Falavam bonito, diziam filtrar o sangue ruim, equilibrar a temperatura e até prometeram ensinar o cão a ser um animal melhor.
O cachorro, bom de coração, acreditou. Acomodou-se àquela presença incômoda, mas educada.
As pulgas se multiplicaram
De repente, as pulgas não eram mais apenas visitantes discretas, criaram movimentos sociais para expandir o seu espaço, falando de partes do cachorro que eram improdutivas e que não estavam cumprindo a “sua função social”.
Quando menos se esperava, tomaram o corpo inteiro. Colonizaram o dorso, as patas, o rabo e tudo mais. Fundaram ministérios entre as costelas, cobravam pedágio nas veias, (consideradas as áreas mais ricas do corpo do cão), montavam palanques na lombar, onde davam seus discursos inflamados.

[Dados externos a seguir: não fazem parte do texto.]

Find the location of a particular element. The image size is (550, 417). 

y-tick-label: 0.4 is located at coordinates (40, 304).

Para garantir acesso especial, e até mesmo cobrar mais caro, ou mesmo fazer trocas com outras pulgas, que vinham de cachorros mais ricos, os líderes criaram reservas, supostamente para abrigar as primeiras pulgas fundadoras daquele corpo canino, “por coincidência”, justamente nas áreas onde as veias eram mais fartas e latentes.

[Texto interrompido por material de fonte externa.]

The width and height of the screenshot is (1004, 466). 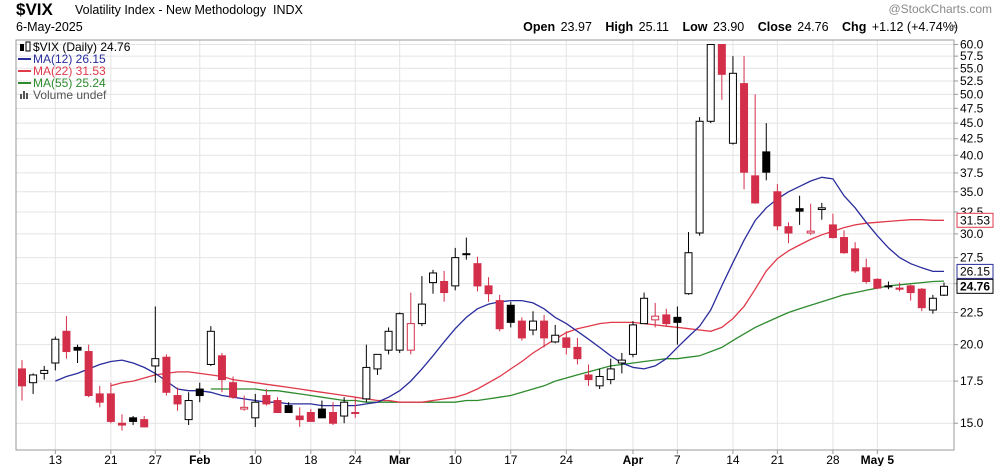 What do you see at coordinates (695, 27) in the screenshot?
I see `low-label: Low` at bounding box center [695, 27].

Mas também havia um grupo mais radical, que dizia que o sangue do cachorro era um bem coletivo e precisava ser redistribuído entre as mais necessitadas. O cachorro, agora pálido e letárgico, já não conseguia correr, devido ao aumento da exploração da coleta de sangue exacerbada em seu corpo.
Mas sempre havia uma pulga muito articulada por perto, para explicar que aquilo era “transição”, “reparação histórica”, ou uma Nova Ordem Biológica “NOB”.

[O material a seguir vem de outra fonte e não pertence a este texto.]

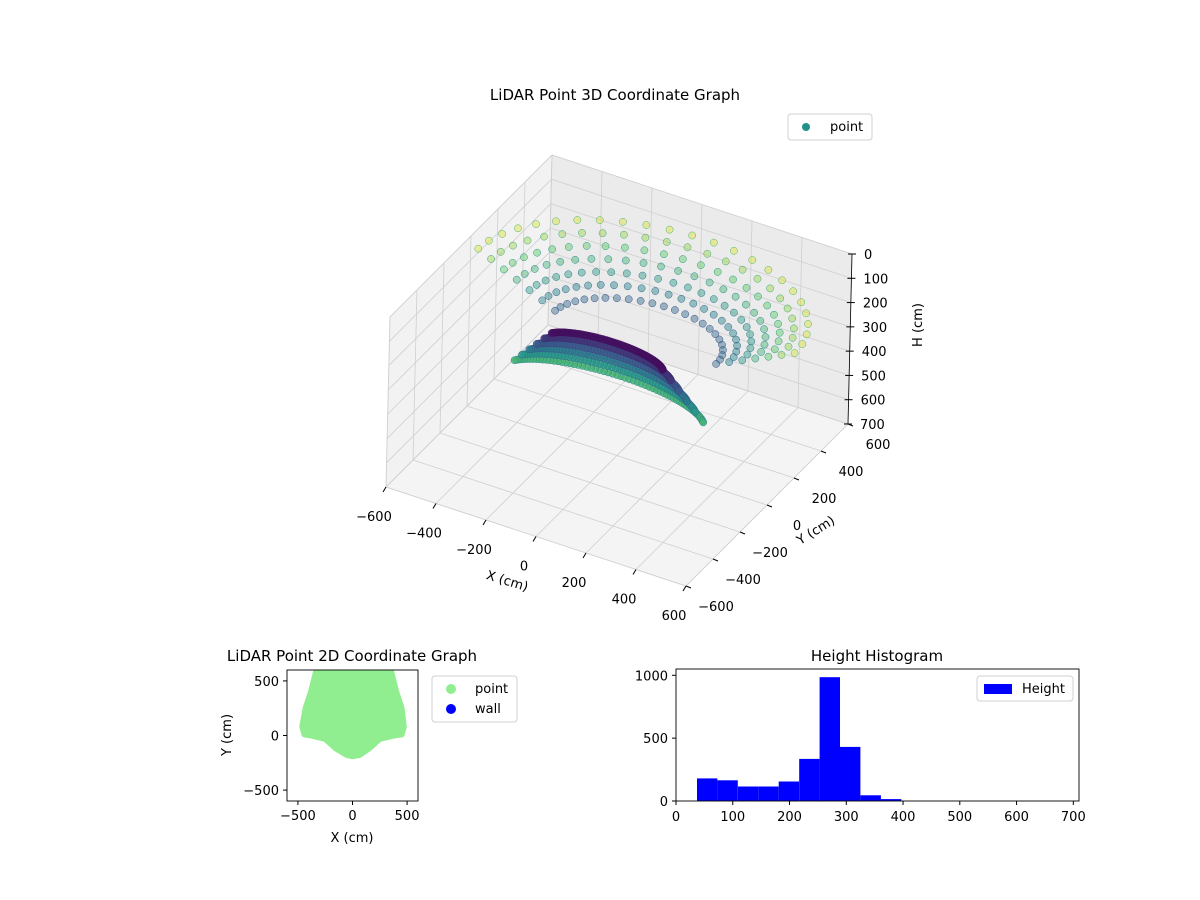  Describe the element at coordinates (374, 518) in the screenshot. I see `x-tick-label: −600` at that location.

O dono, ao ver o bicho definhar, decidiu agir. Foi até o velho armário e pegou um frasco empoeirado de veneno contra pragas. Era forte (dizia a bula). Podia deixar o cão um pouco tonto, com febre, talvez sem apetite por uns dias. Mas salvaria sua vida com certeza.
Aplicação do remédio – então veio a revolta
As pulgas, organizadas em coletivos, entraram em desespero. Criaram um movimento chamado “Pulgas Pela Vida do Cão”.
Protestaram, fizeram transmissões ao vivo nas redes sociais da Rede Sarna e contrataram influenciadores e blogueiros.
Declararam que o verdadeiro agressor do cachorro era o dono, autoritário, extremista, higienista e tudo mais que rima com “ista” que elas conseguiam imaginar…
Preocupadas com a opinião dos cães vizinhos, que estavam apoiando o dono do cachorro que recebeu a aplicação de veneno, logo o departamento de marketing das pulgas criou uma campanha, chamando esses cães de “Anti-Cãoiotras”.
Disseram que nunca deixaram faltar sangue, que sempre “trabalharam duro”, e que o cachorro só estava mal porque o veneno o estava destruindo a vida e a saúde dele (e não porque elas o sugavam há meses, naturalmente).
Uma das pulgas mais antigas (fêmea), usando óculos e lenço vermelho, subiu em um alto-falante com um discurso inflamado e disse: “Sem nós, esse corpo já estaria morto! Somos nós que mantemos esse cão de pé! A culpa é do dono, que foi radical e anticientífico e um negacionista!”
E assim nasceu a revolução das pulgas
Elas passaram a escrever cartilhas para que seus militantes, que repetiam as mesmas palavras de ordem, criassem conselhos e comissões especiais para doutrinar os carrapatos e mosquitos, buscando colaboração dos mesmos.
Tomaram o controle das orelhas, censuraram latidos, queimaram a bula do remédio onde explicava que os efeitos colaterais eram apenas passageiros.
O cachorro, fraco demais para reagir, apenas observava. Tonto, coçando-se, sem entender como passou de dono do próprio corpo a refém de parasitas empoderados.
Mas cá entre nós, há um limite, sempre há…
Cachorros, mesmo os mais dóceis, mordem quando a dor supera a obediência, eles reagem e tentam combater o mal que os aflige.
E os donos, mesmo os mais pacientes, aprendem que, às vezes, salvar um animal exige mais que remédio: exige coragem de ignorar os gritos das pulgas para ouvir o silêncio do sofrimento de quem realmente importa.
“O cúmulo da cara de pau é quando a praga que adoece o corpo tenta se passar pelo médico que trará a solução. O verdadeiro amor não aplaude a praga, cura o cachorro.”